Proof sketch. $\mathbb{E}[Y^* \mid X, A, S^{(k)}] = R^{(k)} \Rightarrow \mathbb{E}[Y^* \mid X, A_\pi(X)] = \mathbb{E}[R^{(k)}_\pi \mid X]$ . Take expectations over $X$ . S2 + L1–L2 needed only if calibration transports from different distribution.

Proposition 2 (IPS identification)

Under S1, S3 (and S2 + L1–L2 if $f_k$ learned out-of-domain), from logs $(X, A, S^{(k)}) \sim \pi_0$ ,

V(\pi) = \mathbb{E}[w_\pi(X, A) R^{(k)}], \qquad w_\pi(X, A) := \frac{\pi(A \mid X)}{\pi_0(A \mid X)}

Proposition 3 (DR identification)

Under S1, S3 (and S2 + L1–L2 if $f_k$ learned out-of-domain). Let $Q_\eta(x,a) := \mathbb{E}[R^{(k)} \mid X=x, A=a]$ be any outcome model ("critic"). Then

V(\pi) = \mathbb{E}[w_\pi(X,A)(R^{(k)} - Q_\eta(X,A)) + Q_\eta^\pi(X)]

where $Q_\eta^\pi(X) := \mathbb{E}_{a \sim \pi(\cdot \mid X)}[Q_\eta(X,a)]$ .

This holds even if either $w_\pi$ or $Q_\eta$ is misspecified (doubly robust).

3.5. Transport formulas (cross-environment evaluation)

When evaluating $\pi$ in a target environment that differs from the calibration source, Pearl & Bareinboim's transport framework ^[7] tells us exactly which target quantities to measure. Below are the three common deployment scenarios:

Case A: Covariate shift only (selection into X)

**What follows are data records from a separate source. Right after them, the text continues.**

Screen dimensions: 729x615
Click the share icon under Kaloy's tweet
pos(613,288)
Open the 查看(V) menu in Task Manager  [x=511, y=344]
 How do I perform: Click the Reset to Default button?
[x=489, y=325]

Scenario: Prompt distribution changes (new user population, different time period), but judge mechanism $P(S^{(k)} \mid X,A)$ and oracle meaning are invariant.

Transport formula:

V_*(\pi) = \mathbb{E}_{X \sim P_*} \left[ \mathbb{E}_{a \sim \pi(\cdot \mid X)} \left[ Q(X,a) \right] \right], \quad Q(X,a) := \mathbb{E}_P[f_k(S^{(k)}, X) \mid X, a]

What you need in target: $P_*(X)$ (ability to draw prompts from target population). Can keep $f_k$ and $Q(X,a)$ trained on source data.

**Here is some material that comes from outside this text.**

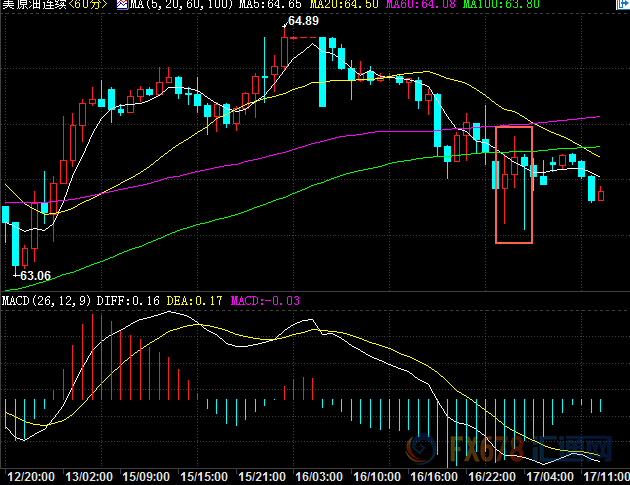The image size is (630, 485).
Task: Select the 60分 timeframe label
Action: coord(89,5)
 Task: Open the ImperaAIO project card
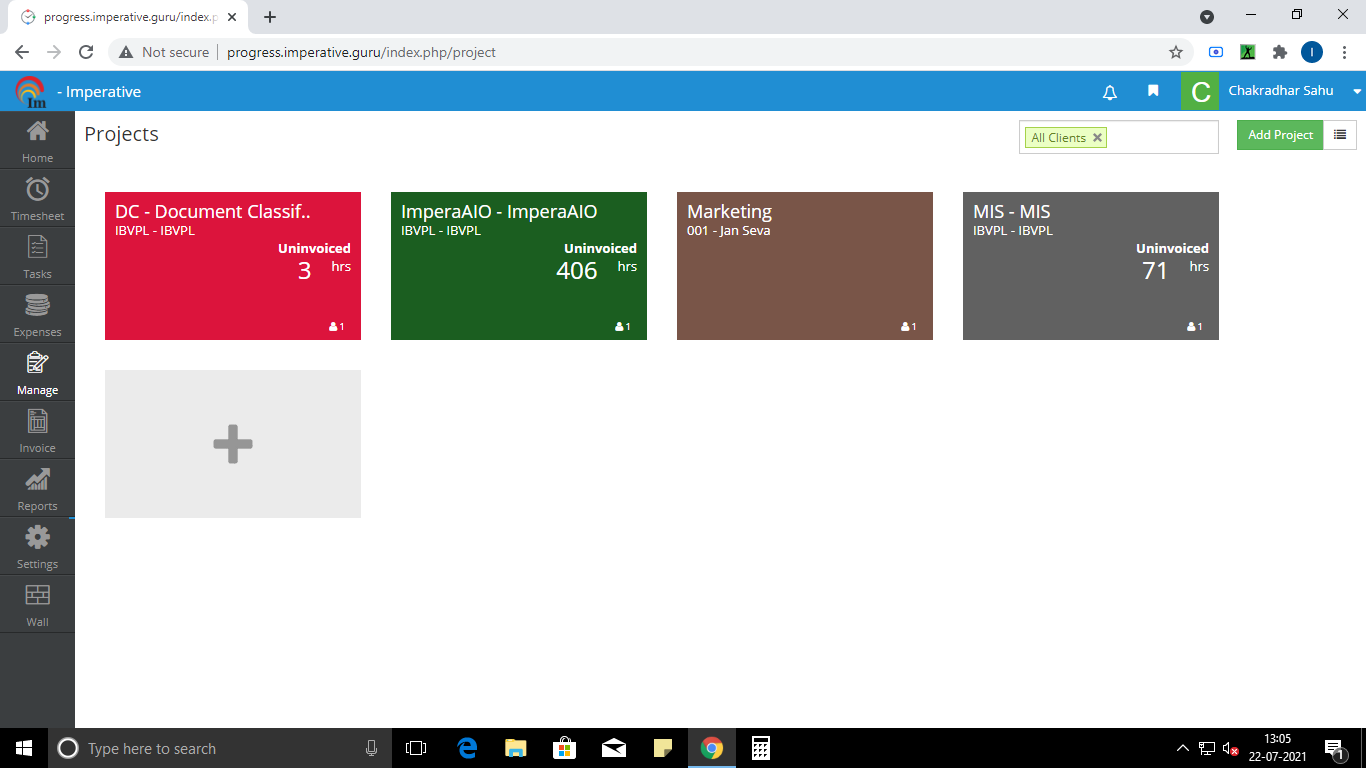coord(518,266)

Case B: Judge/measurement shift (selection into S^(k))

Scenario: Judge model changes (GPT-4.1-nano → GPT-4.5-nano), instrumentation updates, or deliberation depth increases, but prompt distribution and oracle meaning are invariant.

Transport formula:

V_*(\pi) = \mathbb{E}_{X \sim P} \left[ \mathbb{E}_{a \sim \pi(\cdot \mid X)} \left[ \mathbb{E}_{S^{(k)} \sim P_*(\cdot \mid X,a)} \big[ f_k(S^{(k)}, X) \big] \right] \right]

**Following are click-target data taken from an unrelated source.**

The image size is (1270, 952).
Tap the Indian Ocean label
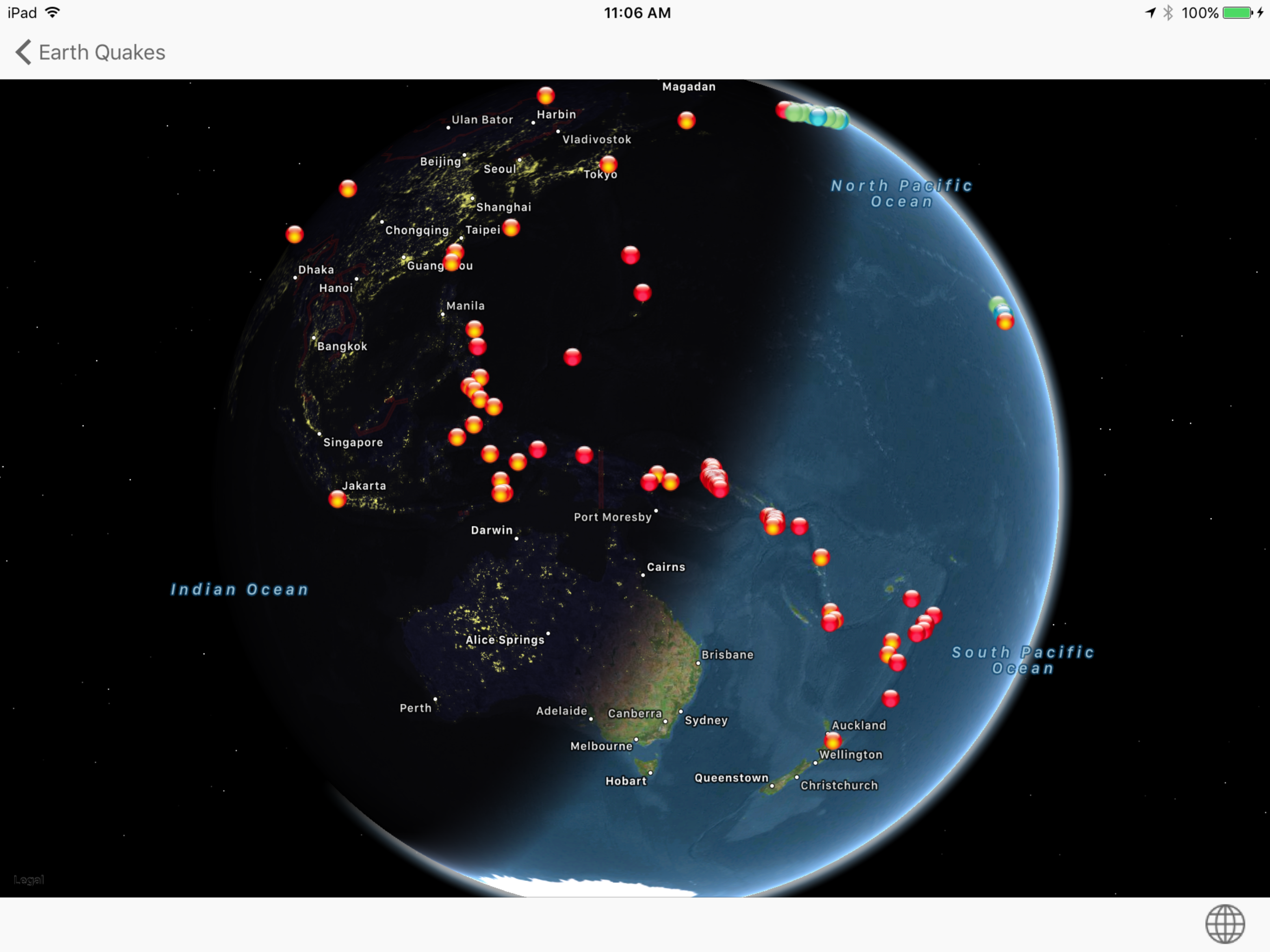pos(239,589)
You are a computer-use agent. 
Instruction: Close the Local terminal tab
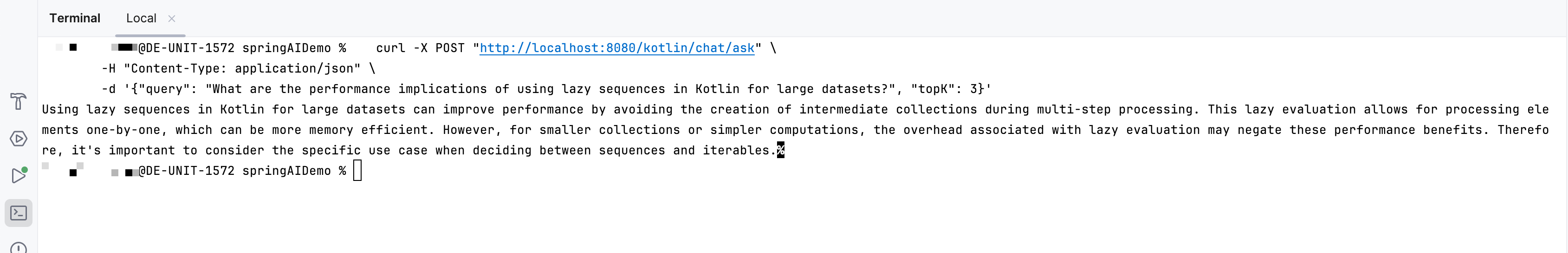pos(172,18)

What you need in target: $P_*(S^{(k)} \mid X,a)$ (new judge channel). Can keep $f_k$ if S-admissibility holds (no selection into $Y^*$ ). If prompts also shift, replace $P$ by $P_*$ in the outer expectation (i.e., use Case C).

Case C: Covariate + judge shift (selection into X and S^(k))

Scenario: Both prompt distribution and judge mechanism change (e.g., deploying to new geography with different user base and updated judge model).

Transport formula:

V_*(\pi) = \mathbb{E}_{X \sim P_*} \left[ \mathbb{E}_{a \sim \pi(\cdot \mid X)} \left[ \mathbb{E}_{S^{(k)} \sim P_*(\cdot \mid X,a)} \big[ f_k(S^{(k)}, X) \big] \right] \right]

What you need in target: Both $P_*(X)$ and $P_*(S^{(k)} \mid X,a)$ .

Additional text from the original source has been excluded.